#### DATA RECORDS:
Segment Open
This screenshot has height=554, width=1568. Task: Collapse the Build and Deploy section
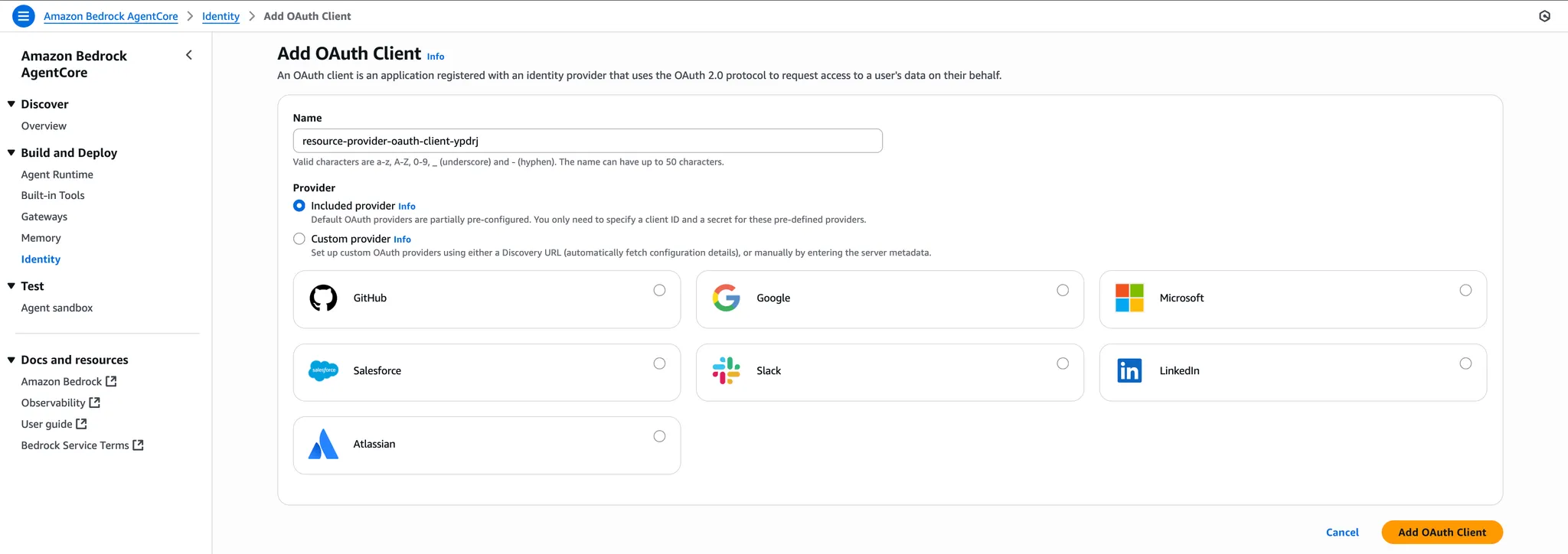pyautogui.click(x=11, y=153)
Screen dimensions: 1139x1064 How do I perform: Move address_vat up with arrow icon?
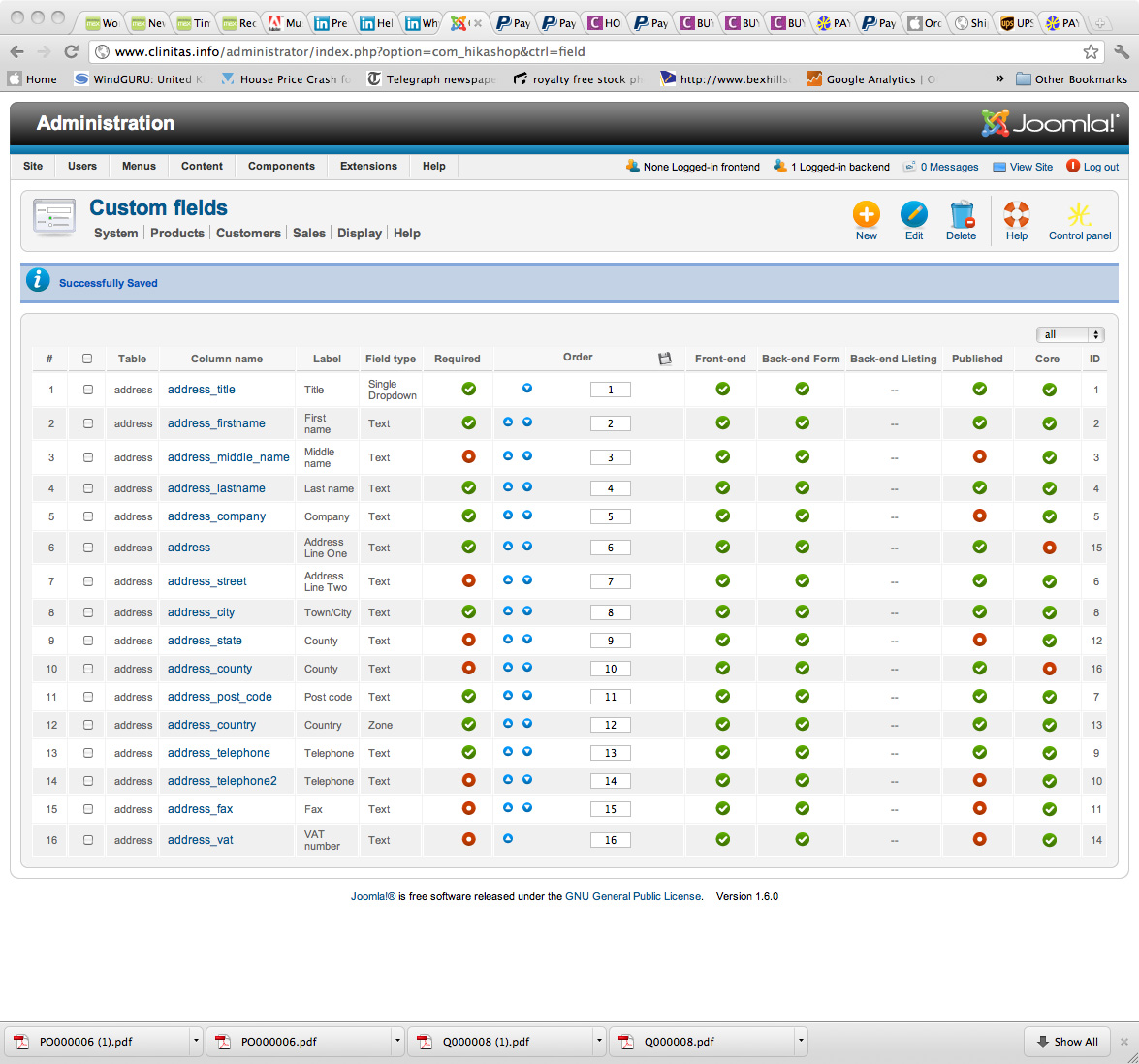click(508, 839)
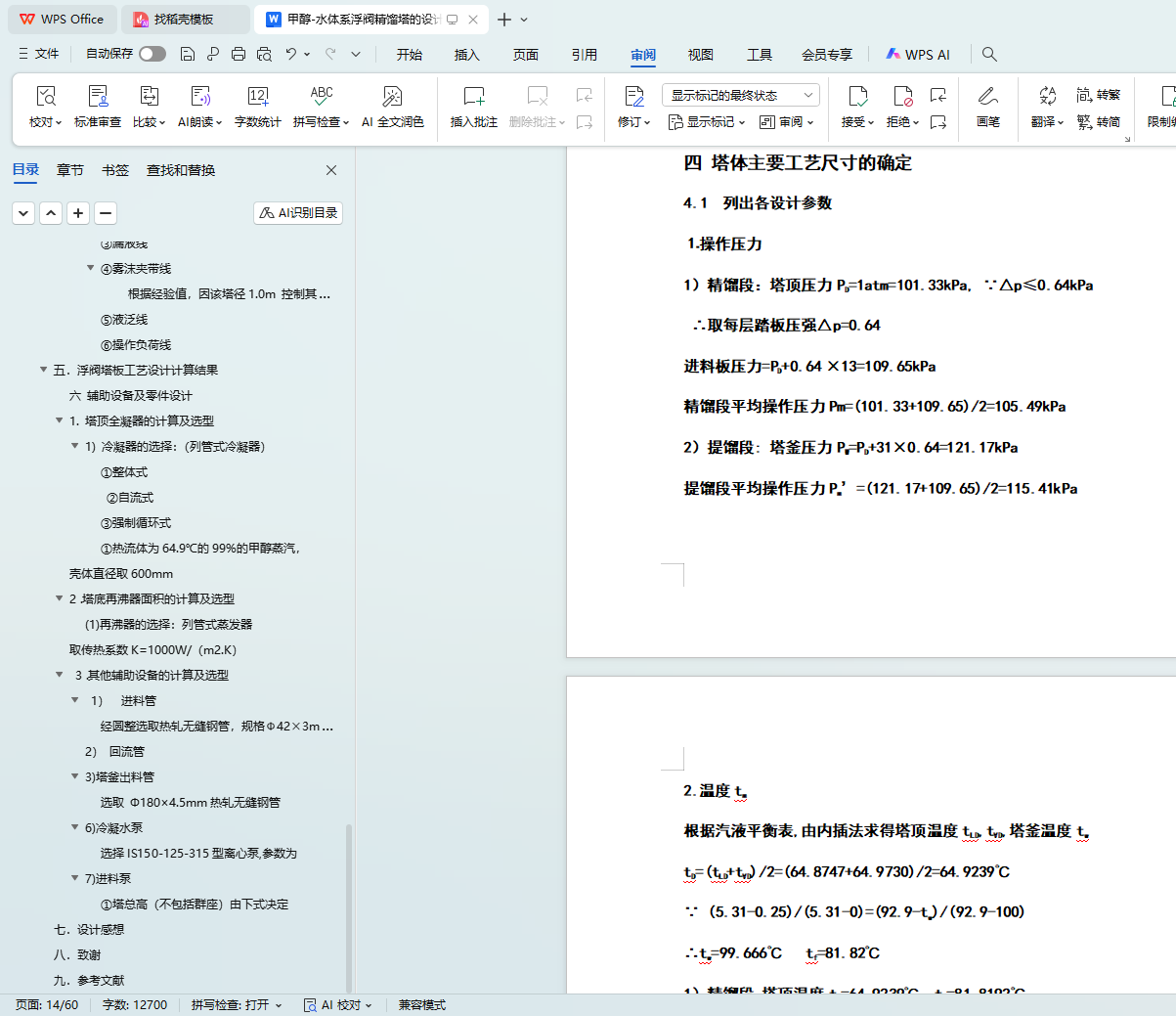This screenshot has height=1016, width=1176.
Task: Collapse the 2 塔底再沸器面积的计算及选型 node
Action: click(x=60, y=598)
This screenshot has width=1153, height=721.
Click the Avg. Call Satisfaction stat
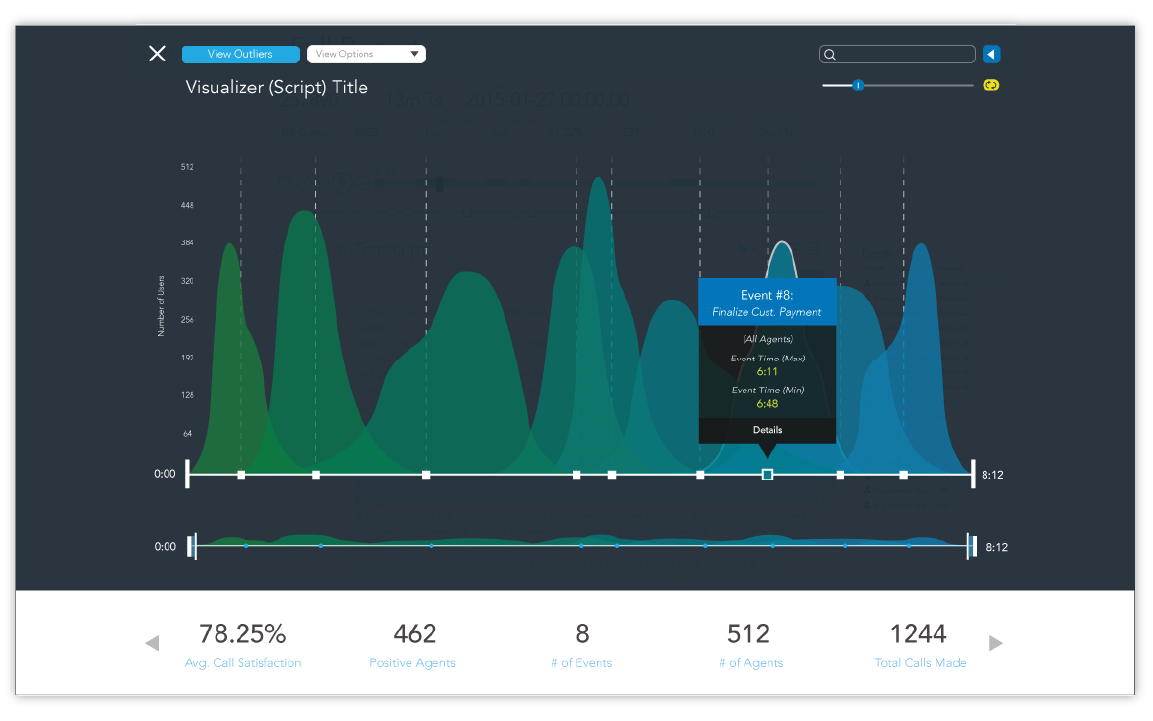click(x=243, y=645)
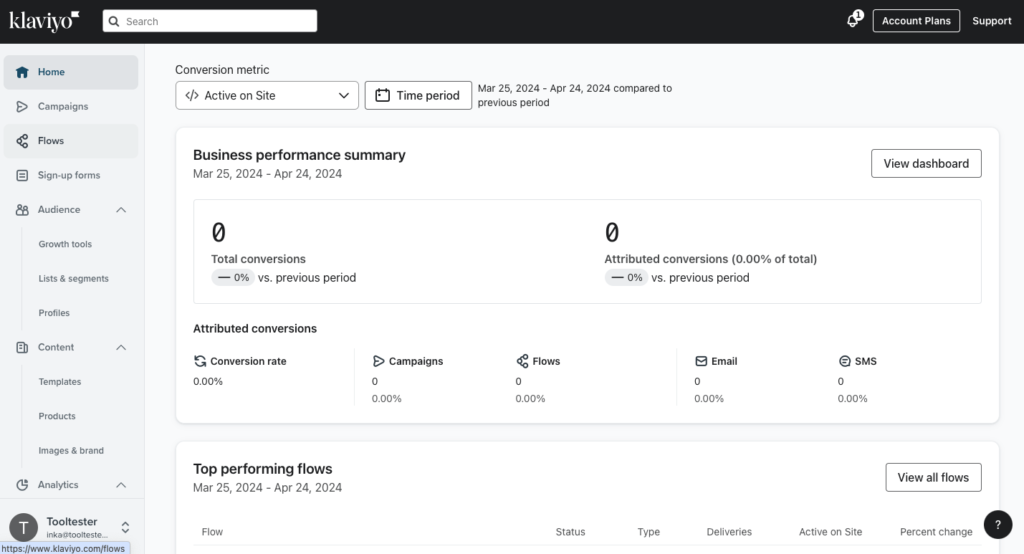Click the Tooltester account avatar

(23, 527)

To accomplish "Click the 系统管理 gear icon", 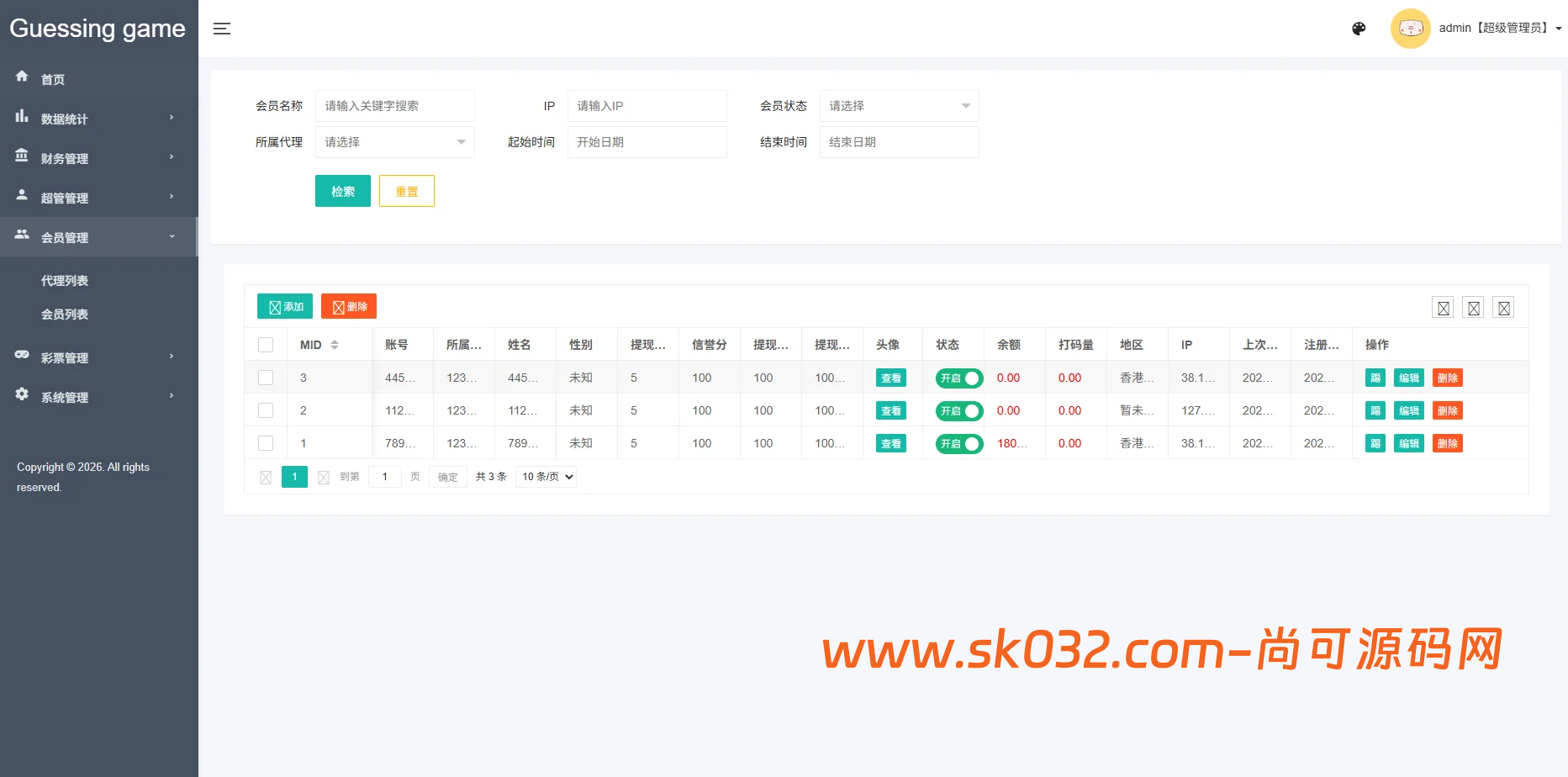I will (22, 395).
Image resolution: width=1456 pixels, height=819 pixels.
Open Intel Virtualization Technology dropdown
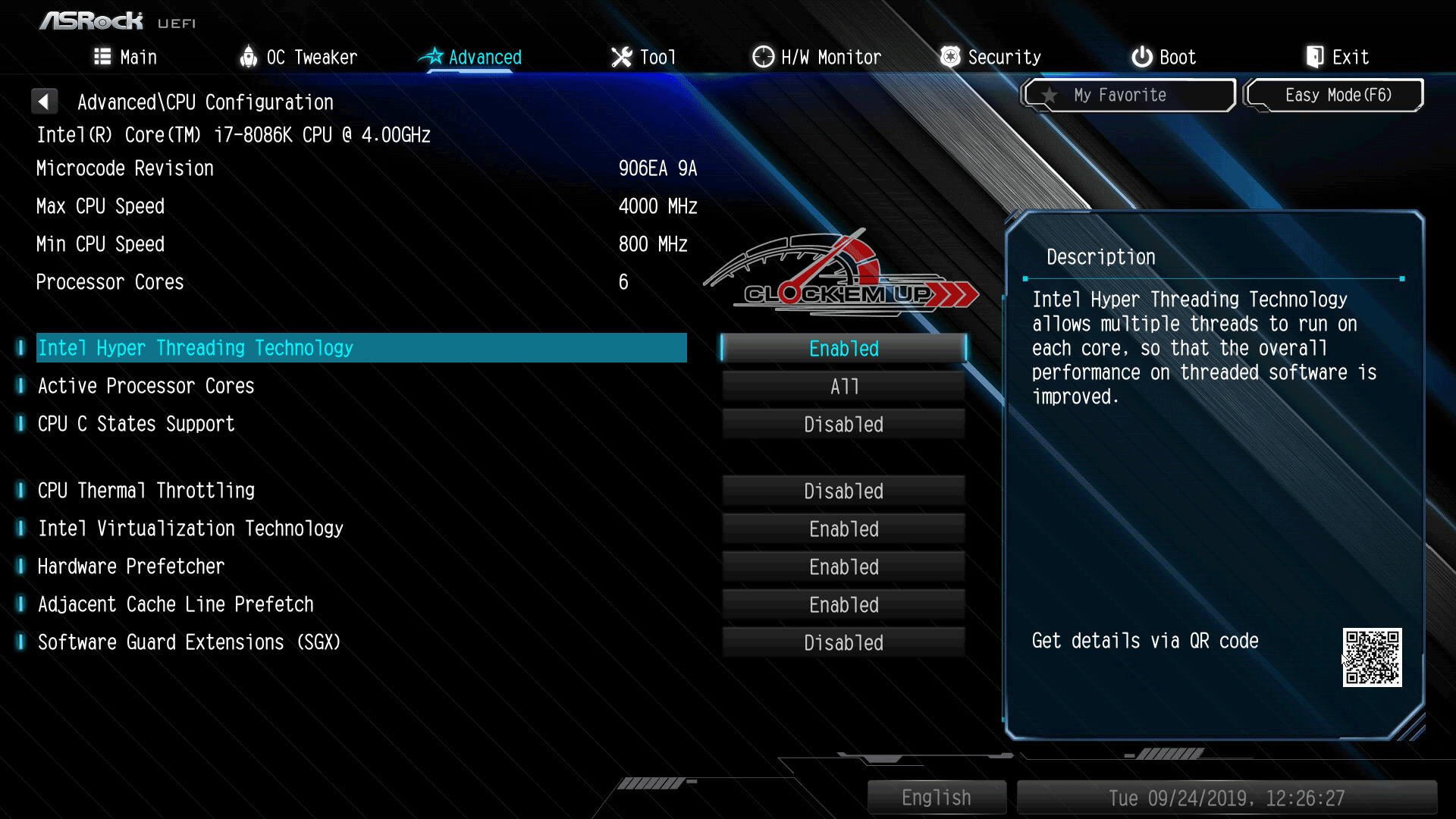pos(843,529)
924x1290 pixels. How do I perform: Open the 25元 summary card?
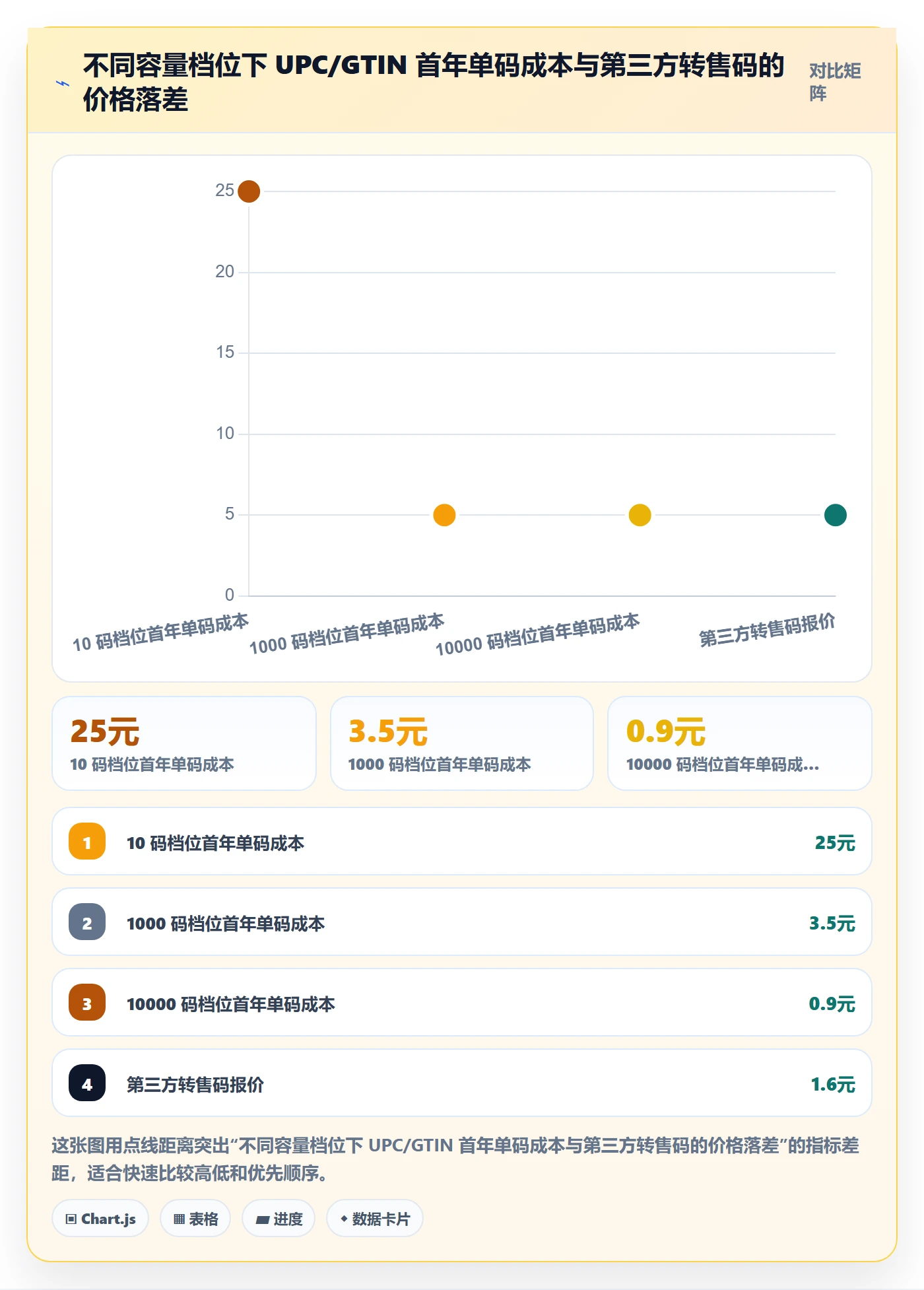pyautogui.click(x=184, y=743)
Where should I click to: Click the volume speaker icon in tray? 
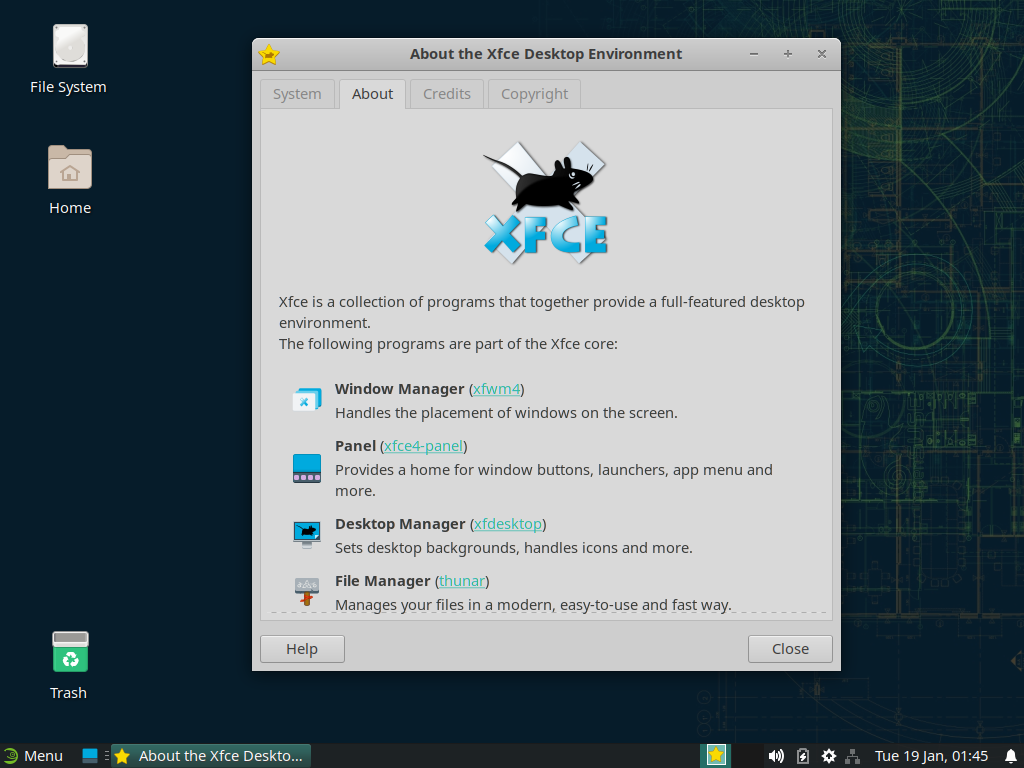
Segment Closed
#### ACTIVITY:
Your copy must hold exactly the lines from the one with "924x1290 pixels. How" to the end of the records above, both included, and no pictures.

#### TASK SOLUTION:
924x1290 pixels. How do I perform: Open the 25元 summary card?
pyautogui.click(x=184, y=743)
Where should I click to: Click the volume speaker icon in tray? 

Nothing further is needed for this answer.